Japan stocks in biggest point drop since June 2016 after Wall Street selloff

* Topix turnover highest since May 2013

* Nikkei Volatility Index hits highest level since June 2016

* Immediate support seen at 200-day moving avg of 20,938 - analyst

* BOJ buys 73.1 bln yen worth of ETFs on Monday

By Ayai Tomisawa

TOKYO, Feb 6 (Reuters) - Japanese stocks suffered their biggest point drop since June 2016 on Tuesday, after Wall Street tumbled the previous day on fears about rising U.S. bond yields and a potential pick-up in inflation.

The Nikkei 225 share average ended down 4.73 percent at 21,610.24, marking the biggest percentage fall in 15 months and falling to its lowest close since Oct. 20.

In terms of index points, it was the biggest decline since June 2016.

The Nikkei Volatility Index jumped 52 percent to 31.02, after rising as high as 35.34 earlier, the highest point since June 2016.

The broader Topix dropped 4.4 percent to 1,743.41, with 3.16 billion shares changing hands, the largest volume since November 2016. Turnover jumped to 5.6 trillion yen, the highest since May 2013.

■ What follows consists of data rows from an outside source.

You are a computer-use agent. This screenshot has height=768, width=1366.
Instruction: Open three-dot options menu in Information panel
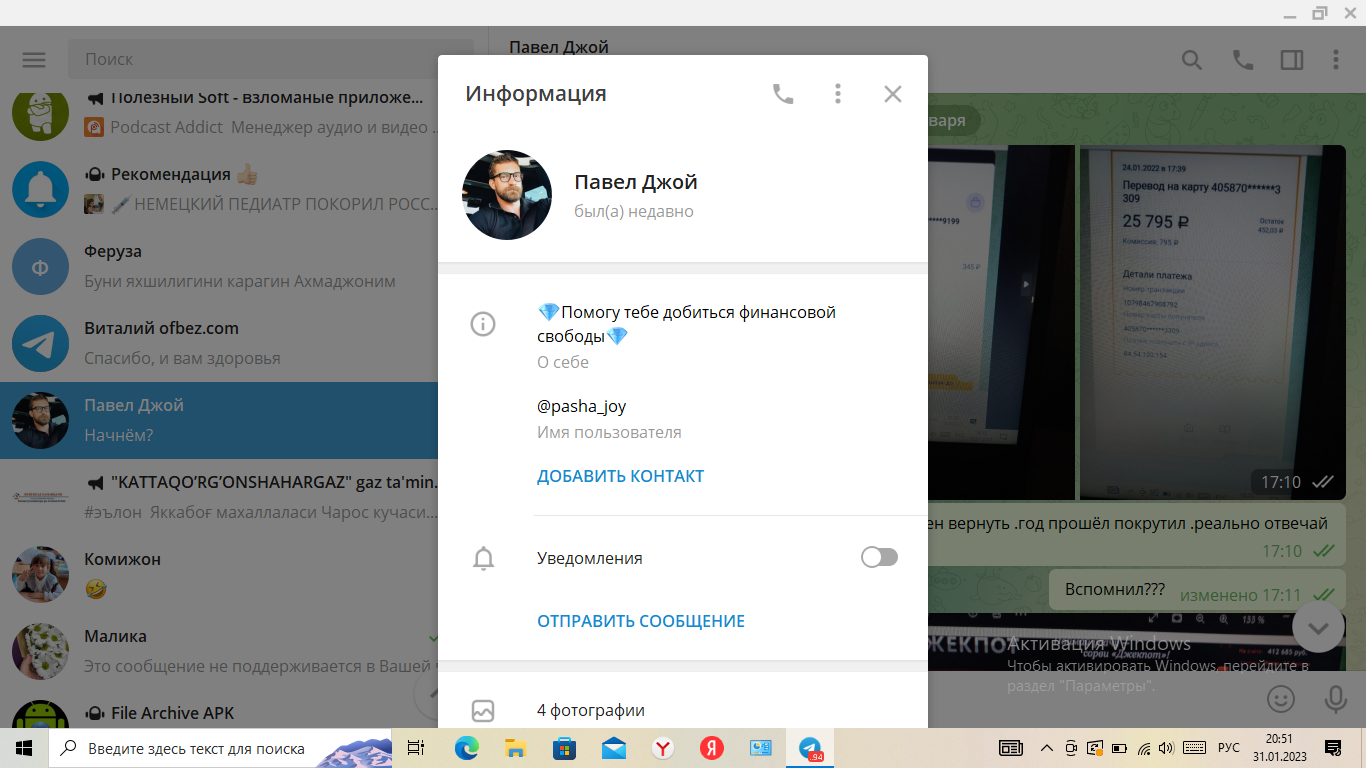pos(838,94)
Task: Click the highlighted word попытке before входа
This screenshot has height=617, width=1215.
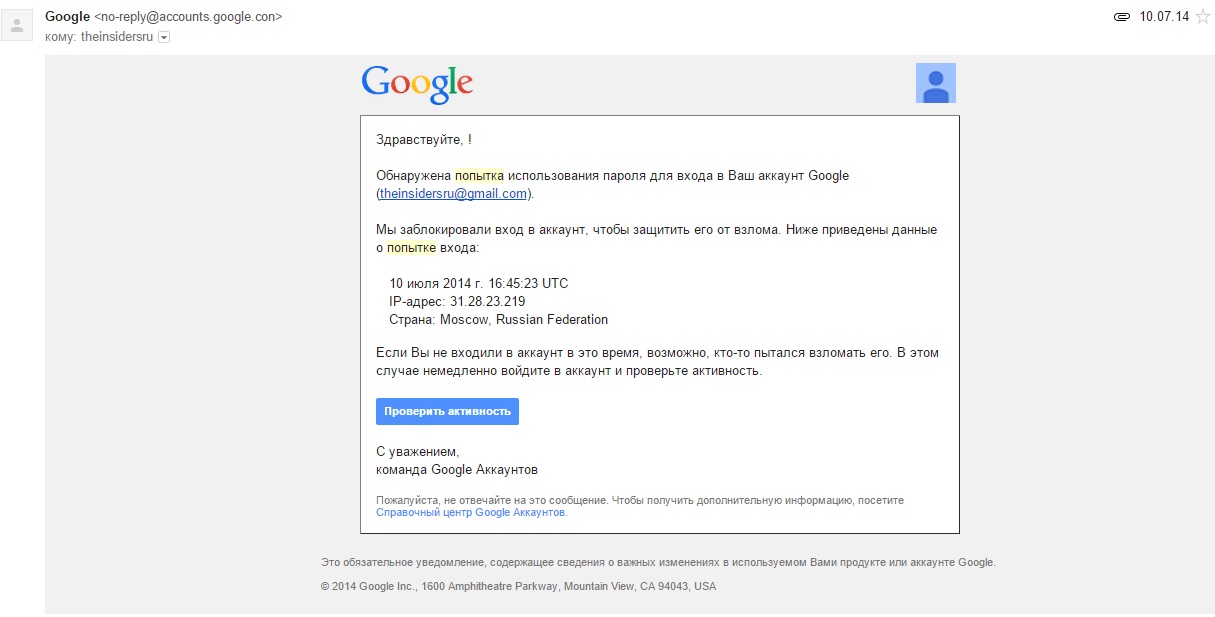Action: (411, 248)
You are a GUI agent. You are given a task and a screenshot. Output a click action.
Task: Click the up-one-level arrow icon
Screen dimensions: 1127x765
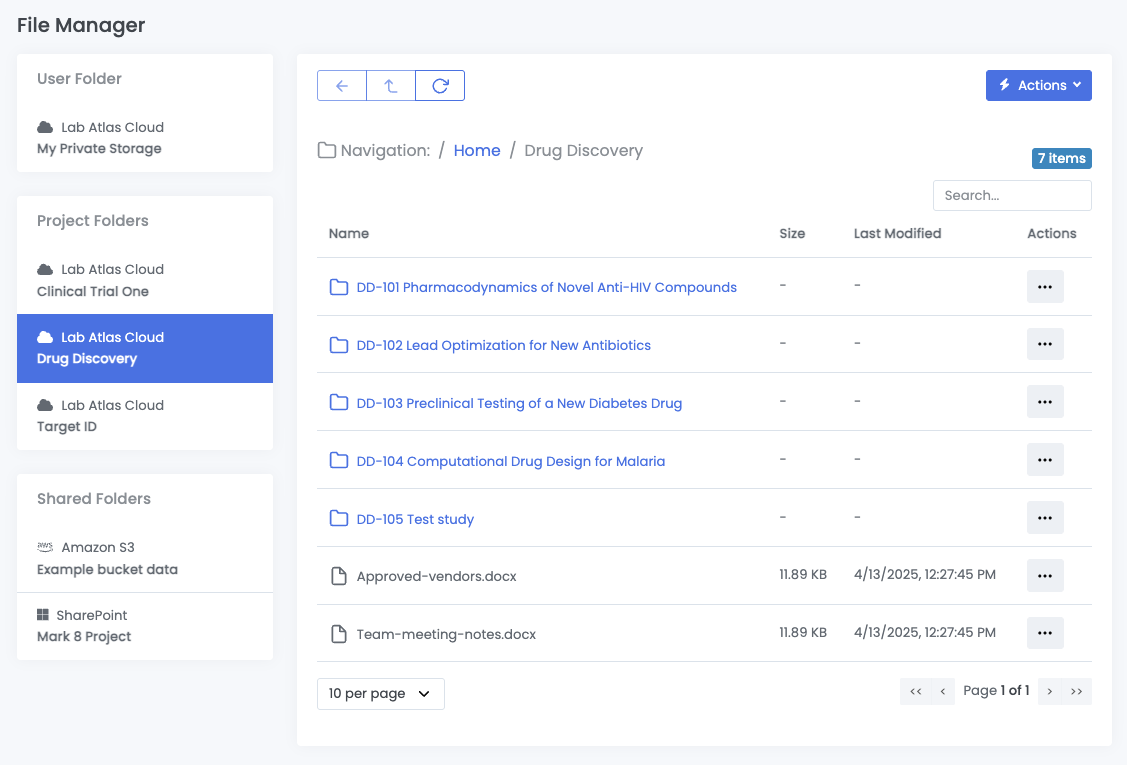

“The value of the yen has gone up which adds to volatility in Nikkei. It’s unfortunate for Japan. A higher yen sucks up the value in the Japanese stock market. It causes a double whammy,” said Shane Oliver, head of investment strategy, AMP Capital. “As share market sentiment turns negative, the value of yen goes up which is bad for the country’s exporters. The Nikkei will underperform further from here.”

The dollar fell 0.3 percent to 108.73 yen, stoking fears about Japanese companies’ earnings.

The Nikkei’s tumble on Tuesday came after the S&P 500 and Dow Industrials indexes slumped more than 4 percent on Monday, marking the biggest single-day percentage drops since August 2011. At one point, the Dow had its biggest intra-day fall ever, but it closed off those lows.

The rout reverberated through the Japanese market, which hit a 26-year peak last month, buoyed by last year’s re-election of Prime Minister Shinzo Abe, firm global growth and strong earnings expectations by local companies.

“Investors are now unwinding their risk positions,” said Takuya Takahashi, strategist at Daiwa Securities. “People are pulling out of risk assets now, and at this point we don’t know if this is temporary or not.”

Takahashi added that the Nikkei’s immediate support is seen at its 200-day moving average of 20,938.

All of the Topix’s 33 subsectors were in the red, with index-heavyweight stocks underperforming in particular.

SoftBank Corp stumbled 4.9 percent and Fast Retailing shed 5.5 percent.

Exporters also lost ground. Yaskawa Electric dived 7.7 percent and Nintendo Co tumbled 5.2 percent.

Market participants expected that the Bank Of Japan would buy exchange-traded funds on Tuesday to support the market.